The forward situation is even messier. You’ve got Jonathan Toews, Patrick Kane, Marian Hossa and Teuvo Teravainen on one level, and then … a lot of other stuff of varying value. Bryan Bickell and Kris Versteeg may or may not be on next season’s roster (what the Blackhawks can get for them based on the Sharp/Johns trade is highly questionable).
Viktor Tikhonov, Artemi Panarin and Marko Dano are relatively unproven commodities. Artem Anisimov will be jammed into the second-line center role, for which he may or may not be a fit. Marcus Kruger remains unsigned and still projects as a fourth liner, but this team is now filled with fourth liners. Andrew Shaw, Jeremy Morin, Corey Tropp and Garbutt slot into that roll, and Joakim Nordstrom could also be re-signed. Mark McNeill and others are waiting in Rockford (assuming they don’t all get traded).
Bowman isn’t done moving players, so this likely will get more fleshed out before September. But you can’t even guess what the lines might be on Opening Night at this point. A good team still exists here, but how it will actually be structured is anyone’s guess.

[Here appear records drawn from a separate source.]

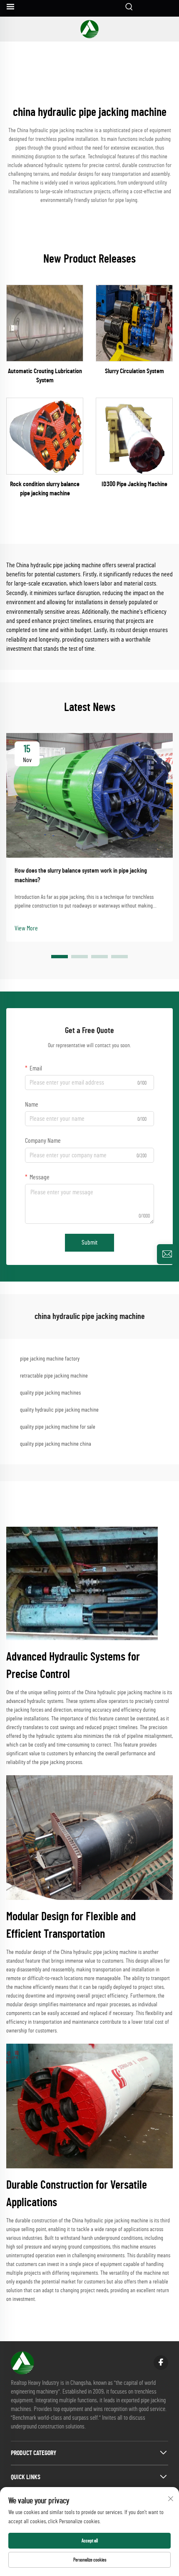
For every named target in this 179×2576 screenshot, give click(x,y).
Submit (89, 1242)
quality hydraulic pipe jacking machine (59, 1410)
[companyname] (89, 29)
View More (26, 928)
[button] (59, 956)
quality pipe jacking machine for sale (57, 1427)
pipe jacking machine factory (50, 1359)
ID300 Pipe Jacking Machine (134, 484)
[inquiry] (167, 1254)
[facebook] (161, 2362)
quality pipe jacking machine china (55, 1444)
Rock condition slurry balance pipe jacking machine (45, 489)
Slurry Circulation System (134, 371)
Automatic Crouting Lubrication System (45, 376)
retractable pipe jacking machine (54, 1376)
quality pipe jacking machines (50, 1393)
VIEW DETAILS (45, 323)
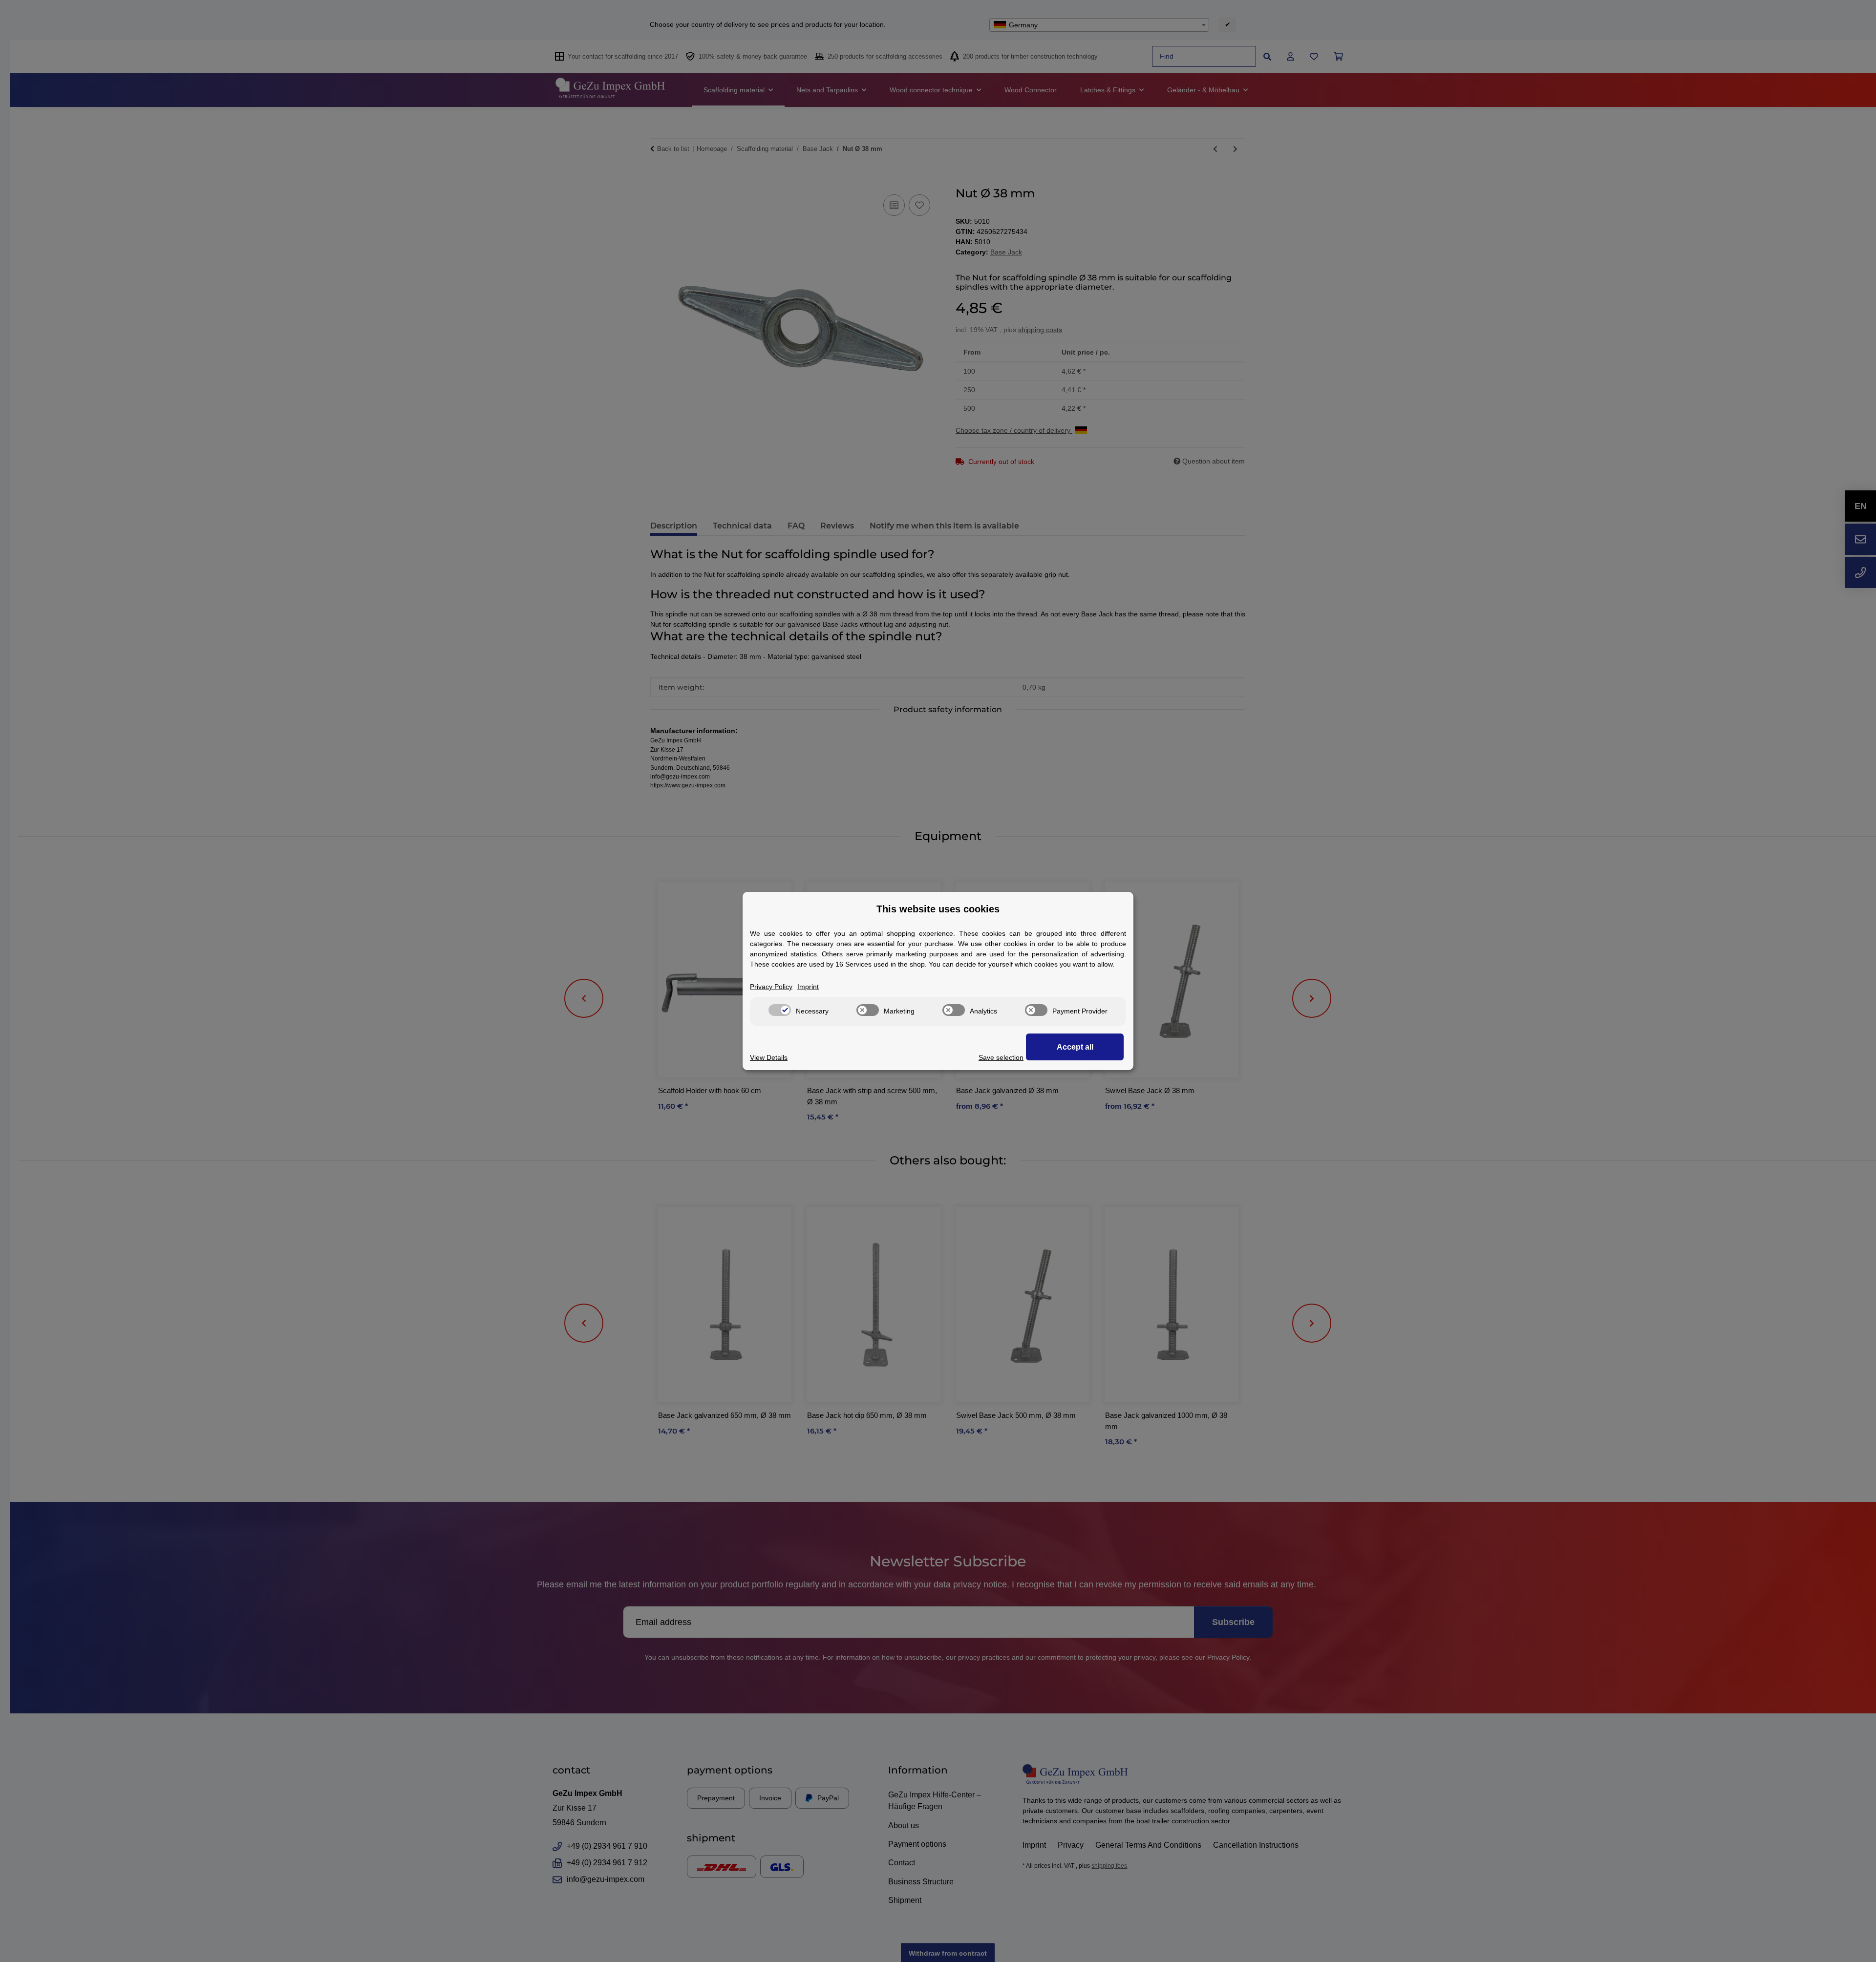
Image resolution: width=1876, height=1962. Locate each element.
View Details (769, 1057)
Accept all (1075, 1047)
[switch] (779, 1010)
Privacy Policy (771, 987)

That might be the biggest takeaway from the Sharp/Johns trade at this point. It leaves an awful taste in your mouth, but this team is far from garbage. The 2015-16 Chicago Blackhawks, as they currently exist, would defeat the 2010-11 and 2011-12 versions in a season-long series. The salary cap strife is doing heavy damage to the Blackhawks at this point, but it’s not as though this is now a lottery team. It’s tough to stay calm at the moment, but that’s what Blackhawks fans need to do. Because this team, general managed by Bowman, managed by Joel Quenneville and captained by Toews, typically finds a way to overcome all obstacles.